Microalloggi protetti per anziani anche parzialmente autosufficienti, con portierato sociale, alloggi del "dopo di noi" dove anche soggetti con disabilità psicofisiche riescono ad avere una propria condizione di autonomia e ripresa delle esistenti potenzialità umane, minialloggi per donne e nuclei monoparentali con figli minori, per studenti universitari, lavoratori precari oltre che per la salute mentale, da costruire usufruendo dei progetti e dei finanziamenti anche europei e regionali, oltre che dei privati come le fondazioni tenute a riversare parte dei propri profitti nel settore sociale, sarebbero una realizzazione possibile nel rispetto della storia di quello spazio.
O forse il luogo è troppo bello per simili soluzioni e queste persone devono continuare a vivere nei luoghi dell' emarginazione, al massimo rivernicati coi restiling dei contratti di quartiere, anche se strutture come l'ex OP sono di proprietà pubblica? Mentre gli investim,enti devono andare a progettualità "alte" che la separazione sociale destinerà, inevitabilmente, a classi "alte" economicamente e culturalmente, della società?
Il regista della nuova storia dovrebbe essere l'ente pubblico, quello che una volta era lo Stato che oggi non c'è più, giacchè non svolge più la sua funzione di regolatore sociale, demandando alla sciagurata politica della sussidiarietà scelte e progetti, e che con gli enti locali dovrebbe avere una visione complessiva dei bisogni della società e delle modalità per risolverli in modo positivo ed egalitario.

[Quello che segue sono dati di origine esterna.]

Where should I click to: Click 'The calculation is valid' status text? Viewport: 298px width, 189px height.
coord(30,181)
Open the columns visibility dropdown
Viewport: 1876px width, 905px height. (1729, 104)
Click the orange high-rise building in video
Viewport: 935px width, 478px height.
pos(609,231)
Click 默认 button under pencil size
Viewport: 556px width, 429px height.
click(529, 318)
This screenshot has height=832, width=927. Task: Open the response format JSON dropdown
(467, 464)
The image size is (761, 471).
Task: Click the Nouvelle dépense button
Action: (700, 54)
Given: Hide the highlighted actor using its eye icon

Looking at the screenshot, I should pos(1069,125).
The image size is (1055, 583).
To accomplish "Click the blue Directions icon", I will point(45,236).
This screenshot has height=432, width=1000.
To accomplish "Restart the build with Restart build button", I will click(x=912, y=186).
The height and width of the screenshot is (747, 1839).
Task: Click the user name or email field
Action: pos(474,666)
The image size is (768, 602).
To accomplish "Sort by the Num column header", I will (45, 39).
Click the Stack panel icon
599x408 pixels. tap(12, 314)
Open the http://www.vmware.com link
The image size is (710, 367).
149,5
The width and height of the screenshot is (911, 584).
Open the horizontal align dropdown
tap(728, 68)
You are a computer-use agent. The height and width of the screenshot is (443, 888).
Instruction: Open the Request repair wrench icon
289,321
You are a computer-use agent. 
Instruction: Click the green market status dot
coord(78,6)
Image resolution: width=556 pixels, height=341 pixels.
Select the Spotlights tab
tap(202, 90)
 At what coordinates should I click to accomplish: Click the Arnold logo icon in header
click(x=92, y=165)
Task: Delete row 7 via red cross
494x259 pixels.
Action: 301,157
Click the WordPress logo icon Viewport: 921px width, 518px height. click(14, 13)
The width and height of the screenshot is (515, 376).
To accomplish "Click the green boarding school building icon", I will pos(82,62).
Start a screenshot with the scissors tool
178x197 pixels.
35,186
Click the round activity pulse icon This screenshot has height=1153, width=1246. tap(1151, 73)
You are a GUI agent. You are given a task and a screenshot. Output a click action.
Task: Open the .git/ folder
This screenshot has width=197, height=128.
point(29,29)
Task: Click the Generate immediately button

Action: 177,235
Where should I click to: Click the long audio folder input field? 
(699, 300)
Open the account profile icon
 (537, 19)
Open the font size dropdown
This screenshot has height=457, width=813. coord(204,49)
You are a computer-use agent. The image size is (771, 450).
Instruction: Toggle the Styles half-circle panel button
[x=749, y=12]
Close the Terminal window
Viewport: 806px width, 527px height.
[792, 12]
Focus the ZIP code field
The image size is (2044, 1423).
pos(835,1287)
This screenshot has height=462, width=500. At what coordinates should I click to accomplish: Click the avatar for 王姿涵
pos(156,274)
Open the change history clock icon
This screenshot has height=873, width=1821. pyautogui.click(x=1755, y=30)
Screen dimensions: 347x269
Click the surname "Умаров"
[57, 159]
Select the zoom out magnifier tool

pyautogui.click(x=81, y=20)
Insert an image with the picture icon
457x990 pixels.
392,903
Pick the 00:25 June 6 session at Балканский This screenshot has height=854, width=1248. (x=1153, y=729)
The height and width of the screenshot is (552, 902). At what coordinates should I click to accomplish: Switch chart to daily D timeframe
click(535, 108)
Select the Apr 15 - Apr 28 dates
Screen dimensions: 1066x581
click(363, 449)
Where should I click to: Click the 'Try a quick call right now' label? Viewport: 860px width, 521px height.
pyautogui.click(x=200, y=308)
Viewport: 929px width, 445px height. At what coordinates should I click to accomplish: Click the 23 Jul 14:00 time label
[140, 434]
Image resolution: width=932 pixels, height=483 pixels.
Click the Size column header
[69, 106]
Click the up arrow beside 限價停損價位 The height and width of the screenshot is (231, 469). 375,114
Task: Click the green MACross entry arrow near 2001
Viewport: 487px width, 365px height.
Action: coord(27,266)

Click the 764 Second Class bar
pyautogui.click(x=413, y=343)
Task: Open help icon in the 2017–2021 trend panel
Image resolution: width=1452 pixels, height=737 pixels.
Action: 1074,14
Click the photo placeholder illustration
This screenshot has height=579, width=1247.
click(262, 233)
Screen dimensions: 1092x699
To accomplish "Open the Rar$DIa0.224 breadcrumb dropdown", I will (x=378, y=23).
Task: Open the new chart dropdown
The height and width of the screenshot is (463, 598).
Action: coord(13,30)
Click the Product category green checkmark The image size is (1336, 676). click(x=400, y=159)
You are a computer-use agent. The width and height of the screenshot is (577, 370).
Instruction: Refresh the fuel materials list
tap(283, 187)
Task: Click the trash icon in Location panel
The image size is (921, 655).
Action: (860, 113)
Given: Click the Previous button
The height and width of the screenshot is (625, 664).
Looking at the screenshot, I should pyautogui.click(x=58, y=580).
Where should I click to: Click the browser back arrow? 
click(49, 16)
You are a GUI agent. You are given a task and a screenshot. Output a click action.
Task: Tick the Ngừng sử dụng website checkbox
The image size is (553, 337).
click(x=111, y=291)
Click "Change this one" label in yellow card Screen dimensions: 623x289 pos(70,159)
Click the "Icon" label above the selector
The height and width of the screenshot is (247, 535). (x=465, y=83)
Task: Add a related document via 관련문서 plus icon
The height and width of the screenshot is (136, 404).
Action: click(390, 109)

Così non è: tutto è demandato al privato, anche la cura del sociale, delle tante e separate "povertà" insieme alla organizzazione dei servizi. E' ovvio che nella giungla abitata e gestita dall'impresa, il più forte impera e vince e quindi gestisce in virtù di interessi parziali e individuali quello che era proprietà pubblica realizzata con la fiscalità.
Il fatto che molti di coloro che hanno condiviso, anche da "sinistra", tale scelta, oggi si scandalizzino, quando da tempo hanno abbandonato il proprio compito e il proprio ruolo, anzi hanno fatto in modo che in propria vece intervenissero soggettività private (anche se associazionistiche o cooperativistiche che oggi sono assai lontane dalle caratteristiche del mutualismo per cui erano nate) che, con solerzia, hanno colmato il vuoto e suplito all'inerzia pubblica, facendosi sistema, è quanto meno operazione ipocrita.
Le responsabilità rimangono.
Il colpo, preceduto dalla cessione dell' OP di Castiglione, potrebbe essere seguito da quello della Ghisiola, così come innumerevoli sono gli immobili che da pubblici sono andati ad arricchire un privato sempre oppotrunamente "targato", oppure col capitale di tutti sono gestitit da privati (gli ospedali di Castiglione e Suzzara e molti servizi).
Bisognerebbe voltare pagina, meglio cambiare libro.